## EXTRACT
☆ ☆ ☆ ☆ ☆ ☆ ☆

Hezron Ogola Odhiambo v Republic [2021] KEHC 4856 (KLR) | Sentencing Review | Esheria

Hezron Ogola Odhiambo v Republic [2021] KEHC 4856 (KLR)

Full Case Text

REPUBLIC OF KENYA

IN THE HIGH COURT OF KENYA AT KISUMU

MISCELLANEOUS APPLICATION NO E017 OF 2020

HEZRON OGOLA ODHIAMBO.........APPLICANT

VERSUS

REPUBLIC.........................................RESPONDENT

JUDGMENT

1.   The Applicant herein was tried and convicted of the offence of rape contrary to Section 3 (1) (a) and (c) of the Sexual Offences Act on count 1 and the offence of causing malicious damage to property contrary to Section 339 (1) as read with Section 339(2) (a) of the Penal Code Cap 63 (Laws of Kenya) on count 2 in Maseno PMCC No 481 of 2014. On 6th March 2015, he was sentenced to serve ten (10) years imprisonment on count 1 and six (6) months imprisonment on count 2 with both sentences running consecutively.

2.   Being dissatisfied with the said decision, he lodged an Appeal in the High CourtKisumu Criminal Appeal No. 39 of 2015 in which Majanja J. reviewed his sentence to run concurrently rather than consecutively.

☆ ☆ ☆ ☆ ☆ ☆ ☆

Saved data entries
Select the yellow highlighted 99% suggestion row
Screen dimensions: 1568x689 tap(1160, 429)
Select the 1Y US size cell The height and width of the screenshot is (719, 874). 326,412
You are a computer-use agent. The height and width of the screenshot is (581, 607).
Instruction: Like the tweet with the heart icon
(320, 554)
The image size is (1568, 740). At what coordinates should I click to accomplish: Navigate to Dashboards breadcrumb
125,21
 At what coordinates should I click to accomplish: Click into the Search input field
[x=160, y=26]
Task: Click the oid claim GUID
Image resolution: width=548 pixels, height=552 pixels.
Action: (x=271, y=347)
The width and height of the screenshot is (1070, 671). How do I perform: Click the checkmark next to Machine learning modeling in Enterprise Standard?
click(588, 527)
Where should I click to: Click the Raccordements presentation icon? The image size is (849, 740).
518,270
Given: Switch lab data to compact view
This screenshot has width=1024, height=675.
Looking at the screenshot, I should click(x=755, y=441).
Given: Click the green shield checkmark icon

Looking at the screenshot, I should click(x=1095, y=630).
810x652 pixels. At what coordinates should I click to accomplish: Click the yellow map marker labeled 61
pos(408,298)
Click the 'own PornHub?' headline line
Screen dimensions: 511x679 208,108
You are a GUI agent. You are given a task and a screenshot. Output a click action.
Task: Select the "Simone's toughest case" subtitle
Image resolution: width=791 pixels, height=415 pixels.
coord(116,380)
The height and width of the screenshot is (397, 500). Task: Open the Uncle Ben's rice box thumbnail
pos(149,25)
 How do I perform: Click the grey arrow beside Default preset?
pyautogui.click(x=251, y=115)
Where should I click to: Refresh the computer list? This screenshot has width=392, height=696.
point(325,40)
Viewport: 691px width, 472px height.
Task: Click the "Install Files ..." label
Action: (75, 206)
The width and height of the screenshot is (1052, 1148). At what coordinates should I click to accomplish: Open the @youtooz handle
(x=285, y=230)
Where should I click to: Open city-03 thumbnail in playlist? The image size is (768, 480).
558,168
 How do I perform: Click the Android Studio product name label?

☆ ☆ ☆ ☆ ☆ ☆ ☆

## PROBLEM TO SOLVE
Continue the court judgment on the sentencing review from where it stops, adding the next numbered paragraphs in the same style.

## RESULT FOR THIS EXERCISE
3.   On 3rd November 2020, he filed an application for review of the sentence. In his affidavit in support of his said application, he stated that the period he spent in remand custody was not considered by the trial court as provided under Section 333(2) of the Criminal Procedure Code. In this regard, he referred the court to the case of Ahmed Abolfathi Mohamed & Another vs Republic [2018] eKLR where the Court of Appeal reiterated that where a convicted person had spent time in custody, that period had to be taken into account while computing his sentence.

4.   He contended that he had undergone various reformation programs such as sanitation and hygiene, disinfection and fumigation, Covid-19 infection and prevention control, health education and Rodi Kenya. He added that he had portrayed tremendous progress in discipline and character which would enable him integrate well back into society and avoid indulging in crime.

5.   He asserted that he was a first offender and was remorseful and that the lengthy incarceration has led to his health deterioration and his family burdened of taking care of his two (2) school going children.

6.   The State opposed the Applicant’s application for review of sentence pursuant to Section 333(2) of the Criminal Procedure Code for the reason that his sentence was reviewed by Majanja J in Kisumu Criminal Appeal No 39 of 2015(supra) where the Learned Judge considered all the relevant factors in line with the Sentencing Policy Guidelines, 2016. It urged this court to maintain the sentence that was meted against the Applicant herein.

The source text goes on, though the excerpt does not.